The log fold change of all genes for ∆fis and ∆hfq are shown in a hexbin plot. Counts for each gene transcript contained in one bin are denoted with the counts bar.

The log fold change of all prophage genes for ∆fis and ∆hfq are shown in a hexbin plot.

Outline of quadrant map to calculate the number of genes that fall within each quadrant for (F). The symbols represent log fold changes compared to WT in ∆fis / ∆hfq. For instance, +/+ denotes a positive log fold change in ∆fis and ∆hfq, −/+ denotes negative log fold change in ∆fis and positive in ∆hfq.
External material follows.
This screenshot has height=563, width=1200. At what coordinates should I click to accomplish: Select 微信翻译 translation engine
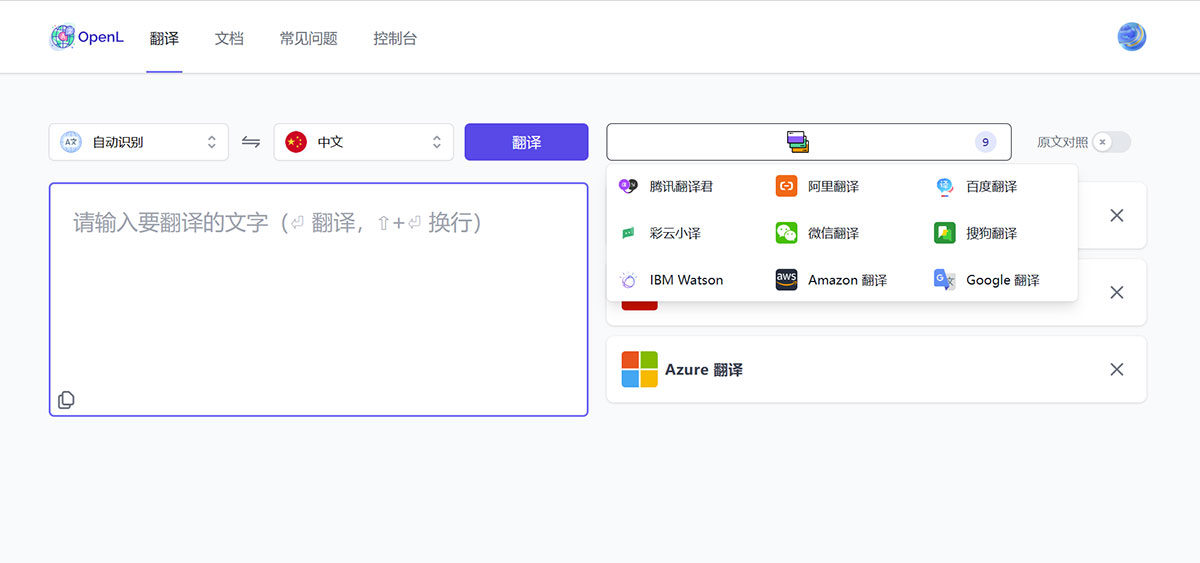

Rate ratios of all genes (black) and prophage genes (red) in each quadrant outline in (E), showing a higher rate of genes that resided in the +/+ category, indicating that many prophages are de‐repressed in both ∆fis and ∆hfq. (*) indicate the P‐value calculated from testing the null that the rate ratios are the same. P‐value < 0.05 = *, < 0.005 = **, < 0.0005 = *** (calculated using DeSeq2 as described in Methods).
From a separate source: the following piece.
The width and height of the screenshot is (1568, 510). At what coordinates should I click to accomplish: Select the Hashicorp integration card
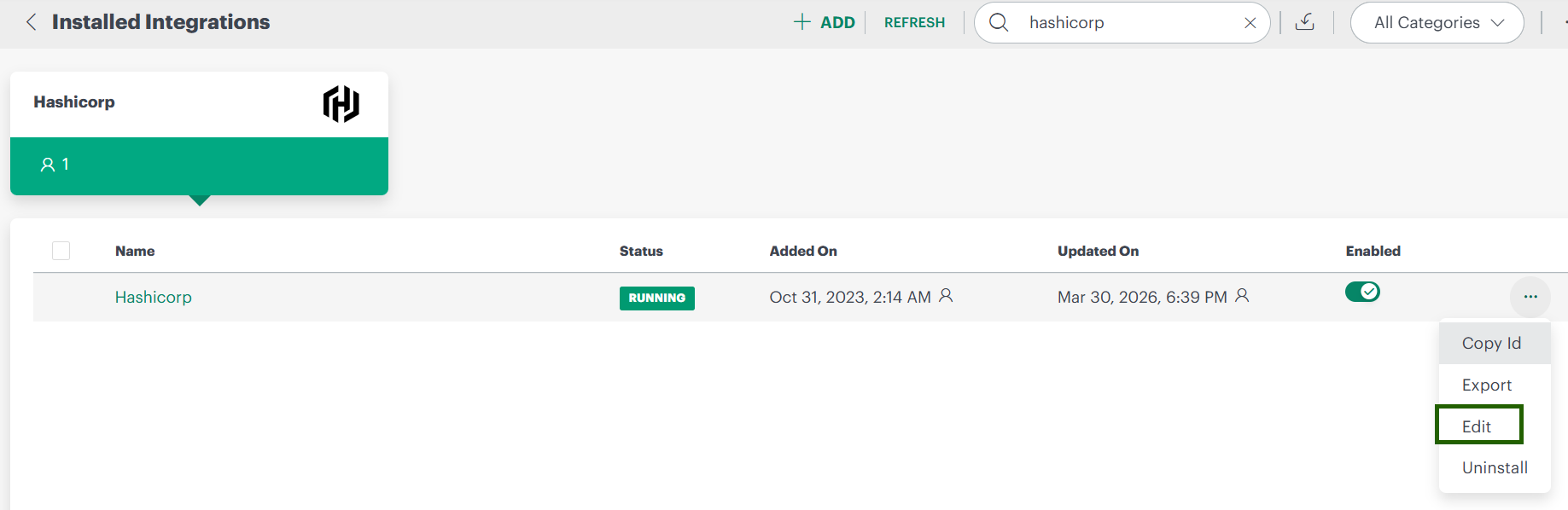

P1 vir transduction experiment to test the viability of ∆fis and ∆hfq. Strain identities are indicated in the box. Number of transductions was counted on LB + Kan plates; all efficiencies are relative to WT, and thus the log‐scaled relative transduction rate for the WT itself is 0 by definition. ‐R1 indicates that the prophage region in (A) was deleted to test whether the loss of prophages silenced by Fis and Hfq restored viability of a ∆fis∆hfq genotype. R2 and R3 were other regions in the genome that contained prophages that appeared to have Fis/Hfq‐dependent EPODs. Plotted values are mean efficiencies across replicates, with error bars showing a 95% credible interval obtained via Bayesian inference, assuming the replicate‐level colony counts are Poisson distributed with a (conjugate) Gamma(0,0) prior; all log ratios (including error bounds) are plotted relative to the mean WT value. Data obtained from 5 biological replicates for hfq::kan transductions and 4 biological replicates for cspE::kan transductions.